A titre d'exemple, un studio meublé de 22 m2 situé dans un immeuble moderne de la rue Stendhal, dans le 20e, devra désormais être loué 567,6 euros (loyer de référence), au plus bas à 398,2 euros et au plus haut à 682 euros.

Autre exemple, un appartement non-meublé de 80 m2 dans un immeuble neuf de la rue Duranton, dans le 15e, devra désormais être loué 1.856 (loyer de référence), au plus bas à 1.296 euros et au plus haut à 2.224 euros.

Si la plupart du temps, les résultats correspondent avec la réalité des prix déjà exercés à Paris (charges non comprises), il peut arriver que les loyers soient à la limite supérieure, voire qu'il dépassent un peu le prix au m2 majoré. Auquel cas, il se trouve que – selon l'encadrement des loyers à Paris – le propriétaire le loue trop cher et se retrouve dans l'«illégalité».

prendre contact avec le futur propriétaire

Mais attention, l'encadrement des loyers ne concerne pour l'instant que les nouveaux baux signés à partir du 1er juillet 2019, ainsi que le renouvellement de baux anciens à compter de cette date. Si les locataires sont déjà dans l'appartement et paient plus que le prix au m2 majoré, ils devront malheureusement attendre le renouvellement de leur bail.

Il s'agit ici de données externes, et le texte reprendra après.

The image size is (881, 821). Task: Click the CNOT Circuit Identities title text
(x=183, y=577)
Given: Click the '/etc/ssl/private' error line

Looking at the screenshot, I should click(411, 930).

Au contraire, dans le cas où la location ne serait pas encore actée, mais que le loyer serait légalement trop élevé, il faut d'abord en parler avec le futur propriétaire (pas forcément au fait de l'encadrement des loyers à Paris) qui pourra alors se mettre en règle. Et si ce n'est pas le cas, en avertir la préfecture de Paris et d'Ile-de-France, qui pourra alors les rappeler à l'ordre. Enfin, s'ils dérogent à la règle, une amende pourra leur être infligée.